The color coding may seem a bit odd and arbitrary, so here are some real-world numbers to help clarify: If you hit 10 seconds of CPU Ready out of every 20 seconds?  Big deal.  40,000 seconds out of a day’s 86400 seconds?  You’ve got problems. These are easy examples – you’re waiting for CPU cycles ~50% of the time.  But say you hit 90% CPU ready for 10 seconds out of a whole month? No big deal – a blip on the radar (it wouldn’t even show up in the vCenter Statistics Roll-ups).

High CPU Ready for a short period may not be a huge problem, but the numbers can be deceiving.  For example, let’s say you are looking at the Past Year view with a default sampling interval of 86400 seconds (1 day) for a single vCPU VM.  Now let’s say that you see an average summation value of 2,000,000 in the ‘Past Year’ table in vCenter.  That’s 2.315% by our formula.  Sounds low, right?  Not so quick.  As we deal with longer periods of time, the percentages shift a bit from our 10% rule of thumb.

2.315% of our 86400 second time slice is 2,000 seconds, or 33 minutes per day.  This is an average, so there were higher days and there were lower days, but on average, we waited more than a half an hour per day for CPU scheduling for our poor little VM.  Bump the scale up, we waited 12,167 minutes per year –> 203 hours per year –> 8.45 days per year for CPU scheduling.  Let’s say you have an SLA to deliver 5 nines of reliable, high performance for this workload. 8 ½ days is about 97.65% uptime – a long way off your 99.999% SLA.

I have reflected this in my charts by marking the increasingly longer intervals with diminishing warning values (yellow and red) – not because it indicates a problem at a specific point in time, but because it could indicate a systemic problem in the environment.  This is where some critical analysis comes in.  Drill into the smaller time intervals (past day) – is that 33 minutes taking place all at once or spread over the day; overnight, during a backup window, when you are exempted from the business hour SLA or is it happening for longer periods at critical times during the workday?  Hope you packed a lunch, cause you’ve got some troubleshooting ahead of you!

I hope the explanations of CPU Ready and the CPU Ready cheat sheet tables are helpful to you.  Questions, corrections, or additions – leave a comment below!

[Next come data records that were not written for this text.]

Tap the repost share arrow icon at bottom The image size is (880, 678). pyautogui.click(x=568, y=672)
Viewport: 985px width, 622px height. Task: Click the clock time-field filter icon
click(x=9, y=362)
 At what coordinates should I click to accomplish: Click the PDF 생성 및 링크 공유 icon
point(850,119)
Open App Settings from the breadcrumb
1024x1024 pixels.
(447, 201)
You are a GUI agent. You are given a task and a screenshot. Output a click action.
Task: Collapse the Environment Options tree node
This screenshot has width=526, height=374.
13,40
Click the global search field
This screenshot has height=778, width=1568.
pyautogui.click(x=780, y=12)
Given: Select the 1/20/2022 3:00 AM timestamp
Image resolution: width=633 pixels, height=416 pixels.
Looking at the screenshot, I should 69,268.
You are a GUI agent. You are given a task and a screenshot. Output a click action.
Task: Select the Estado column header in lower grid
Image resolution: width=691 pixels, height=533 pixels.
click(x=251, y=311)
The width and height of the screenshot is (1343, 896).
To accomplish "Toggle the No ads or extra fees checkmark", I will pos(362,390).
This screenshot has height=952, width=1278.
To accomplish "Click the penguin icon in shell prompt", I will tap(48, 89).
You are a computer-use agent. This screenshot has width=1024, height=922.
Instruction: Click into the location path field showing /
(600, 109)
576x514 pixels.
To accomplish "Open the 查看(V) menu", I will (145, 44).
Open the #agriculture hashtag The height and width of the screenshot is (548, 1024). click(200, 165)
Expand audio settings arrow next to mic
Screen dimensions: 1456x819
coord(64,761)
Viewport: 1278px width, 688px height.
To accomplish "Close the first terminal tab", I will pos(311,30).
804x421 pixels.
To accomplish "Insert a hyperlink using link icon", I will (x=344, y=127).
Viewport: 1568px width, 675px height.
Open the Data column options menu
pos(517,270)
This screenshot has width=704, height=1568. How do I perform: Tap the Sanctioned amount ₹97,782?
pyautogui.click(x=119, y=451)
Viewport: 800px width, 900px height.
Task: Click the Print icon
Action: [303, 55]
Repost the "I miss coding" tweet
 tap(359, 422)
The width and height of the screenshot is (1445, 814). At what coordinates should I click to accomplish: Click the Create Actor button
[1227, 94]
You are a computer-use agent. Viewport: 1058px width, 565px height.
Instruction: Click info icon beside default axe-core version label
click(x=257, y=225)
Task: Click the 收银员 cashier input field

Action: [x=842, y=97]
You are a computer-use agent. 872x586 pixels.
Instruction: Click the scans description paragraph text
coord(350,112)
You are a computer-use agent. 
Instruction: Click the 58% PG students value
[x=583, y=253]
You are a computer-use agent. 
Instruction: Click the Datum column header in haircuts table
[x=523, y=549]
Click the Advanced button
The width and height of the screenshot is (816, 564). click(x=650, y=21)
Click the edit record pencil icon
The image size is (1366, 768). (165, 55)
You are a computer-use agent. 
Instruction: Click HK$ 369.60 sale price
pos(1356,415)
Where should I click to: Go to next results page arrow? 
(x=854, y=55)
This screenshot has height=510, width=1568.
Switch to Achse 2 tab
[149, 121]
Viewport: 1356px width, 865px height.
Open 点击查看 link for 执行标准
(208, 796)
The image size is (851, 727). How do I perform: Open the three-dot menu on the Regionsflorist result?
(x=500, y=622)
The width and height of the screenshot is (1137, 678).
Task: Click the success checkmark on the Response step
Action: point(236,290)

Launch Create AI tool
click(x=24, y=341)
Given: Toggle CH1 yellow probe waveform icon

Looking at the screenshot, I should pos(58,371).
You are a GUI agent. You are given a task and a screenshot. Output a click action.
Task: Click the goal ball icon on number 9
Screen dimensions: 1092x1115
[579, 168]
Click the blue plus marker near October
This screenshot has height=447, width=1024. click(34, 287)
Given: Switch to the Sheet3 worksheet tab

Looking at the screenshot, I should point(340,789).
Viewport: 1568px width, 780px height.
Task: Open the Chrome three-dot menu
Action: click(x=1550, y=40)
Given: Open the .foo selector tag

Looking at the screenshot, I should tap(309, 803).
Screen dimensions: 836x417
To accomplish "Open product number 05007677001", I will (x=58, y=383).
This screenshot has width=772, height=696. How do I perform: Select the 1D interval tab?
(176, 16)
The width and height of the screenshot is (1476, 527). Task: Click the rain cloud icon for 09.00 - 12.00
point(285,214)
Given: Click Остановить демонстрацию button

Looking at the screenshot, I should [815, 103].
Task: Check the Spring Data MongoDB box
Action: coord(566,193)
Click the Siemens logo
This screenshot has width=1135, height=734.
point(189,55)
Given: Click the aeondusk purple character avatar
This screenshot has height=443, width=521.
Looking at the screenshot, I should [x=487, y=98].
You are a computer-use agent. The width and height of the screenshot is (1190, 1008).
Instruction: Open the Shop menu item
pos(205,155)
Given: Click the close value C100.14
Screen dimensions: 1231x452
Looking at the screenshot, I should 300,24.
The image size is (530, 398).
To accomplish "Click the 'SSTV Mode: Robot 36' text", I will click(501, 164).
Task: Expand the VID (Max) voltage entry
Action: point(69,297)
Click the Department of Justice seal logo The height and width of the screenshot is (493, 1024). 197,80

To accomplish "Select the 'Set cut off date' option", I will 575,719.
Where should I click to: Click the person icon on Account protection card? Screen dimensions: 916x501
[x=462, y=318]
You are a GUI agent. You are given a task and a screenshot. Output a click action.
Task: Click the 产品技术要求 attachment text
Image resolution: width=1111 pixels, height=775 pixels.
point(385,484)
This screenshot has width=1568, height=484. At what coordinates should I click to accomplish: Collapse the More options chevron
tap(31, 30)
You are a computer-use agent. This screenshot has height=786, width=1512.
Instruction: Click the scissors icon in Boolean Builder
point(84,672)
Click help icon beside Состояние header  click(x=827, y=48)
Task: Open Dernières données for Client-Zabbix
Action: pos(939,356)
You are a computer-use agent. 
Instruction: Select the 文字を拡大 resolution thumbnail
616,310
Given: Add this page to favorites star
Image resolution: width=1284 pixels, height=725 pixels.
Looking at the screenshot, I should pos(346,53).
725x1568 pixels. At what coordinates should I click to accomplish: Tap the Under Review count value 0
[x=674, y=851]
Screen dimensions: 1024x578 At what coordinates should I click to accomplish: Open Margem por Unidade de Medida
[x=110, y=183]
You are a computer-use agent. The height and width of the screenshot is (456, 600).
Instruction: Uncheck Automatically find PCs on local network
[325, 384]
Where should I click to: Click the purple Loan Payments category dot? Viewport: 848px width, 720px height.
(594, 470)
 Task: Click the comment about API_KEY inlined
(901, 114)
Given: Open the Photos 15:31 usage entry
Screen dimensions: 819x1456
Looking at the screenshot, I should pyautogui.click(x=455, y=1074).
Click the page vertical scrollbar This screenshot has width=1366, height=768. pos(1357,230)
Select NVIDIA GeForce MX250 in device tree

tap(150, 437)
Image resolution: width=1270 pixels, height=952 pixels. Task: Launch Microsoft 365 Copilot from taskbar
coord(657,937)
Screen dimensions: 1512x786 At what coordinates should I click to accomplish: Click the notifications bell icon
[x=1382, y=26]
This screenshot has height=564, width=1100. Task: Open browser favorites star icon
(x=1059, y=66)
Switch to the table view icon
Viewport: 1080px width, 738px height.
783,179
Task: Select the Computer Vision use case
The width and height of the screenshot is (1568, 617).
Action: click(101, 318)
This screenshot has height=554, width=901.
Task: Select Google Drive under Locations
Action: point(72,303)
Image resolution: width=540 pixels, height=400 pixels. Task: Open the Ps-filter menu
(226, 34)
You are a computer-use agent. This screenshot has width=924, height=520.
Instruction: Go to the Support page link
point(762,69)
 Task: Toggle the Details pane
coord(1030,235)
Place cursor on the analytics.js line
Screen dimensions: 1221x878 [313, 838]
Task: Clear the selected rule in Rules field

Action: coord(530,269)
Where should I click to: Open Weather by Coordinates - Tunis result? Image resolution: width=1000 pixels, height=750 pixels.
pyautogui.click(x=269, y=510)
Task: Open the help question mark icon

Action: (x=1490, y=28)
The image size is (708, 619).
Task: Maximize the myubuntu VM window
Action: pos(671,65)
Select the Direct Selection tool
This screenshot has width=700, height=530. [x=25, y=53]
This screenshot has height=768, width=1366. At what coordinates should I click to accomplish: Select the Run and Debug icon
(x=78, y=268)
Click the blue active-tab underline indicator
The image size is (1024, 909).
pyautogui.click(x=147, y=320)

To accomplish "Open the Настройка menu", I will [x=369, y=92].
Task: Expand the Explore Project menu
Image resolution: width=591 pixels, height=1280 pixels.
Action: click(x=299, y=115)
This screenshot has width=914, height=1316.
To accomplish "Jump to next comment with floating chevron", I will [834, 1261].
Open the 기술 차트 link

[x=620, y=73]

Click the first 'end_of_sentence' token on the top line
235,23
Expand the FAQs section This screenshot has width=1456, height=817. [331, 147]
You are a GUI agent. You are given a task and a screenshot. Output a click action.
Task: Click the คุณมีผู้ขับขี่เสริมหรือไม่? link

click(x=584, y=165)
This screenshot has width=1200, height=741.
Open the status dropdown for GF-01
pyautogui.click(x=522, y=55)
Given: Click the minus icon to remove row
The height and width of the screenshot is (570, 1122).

Note: Something ate my CSS that color coded these charts (thanks for bringing it to my attention, Joel!). I’ve fixed it now, but in case it happens again here is a PDF copy of the charts: VMtoday VMware CPU Ready Quick Reference Charts

Comments

  1. Hi Joshua, what do you think about this statement from the vmware doc center http://pubs.vmware.com/vsphere-51/topic/com.vmware.vsphere.monitoring.doc/GUID-FC93B6FD-DCA7-4513-A45E-660ECAC54817.html

    “However, if the CPU usage value for a virtual machine is above 90% and the CPU ready value is above 20%, performance is being impacted.”

    I’ve seen high ready values with low usage values not harming vms too much, that’s why i ask 🙂

    • I think VMware’s numbers are a bit high. I usually go with a 70% for CPU utilization, and 10% for CPU Ready, but of course it all depends on the environment, workload, and budget to determine what is acceptable in terms of a performance impact.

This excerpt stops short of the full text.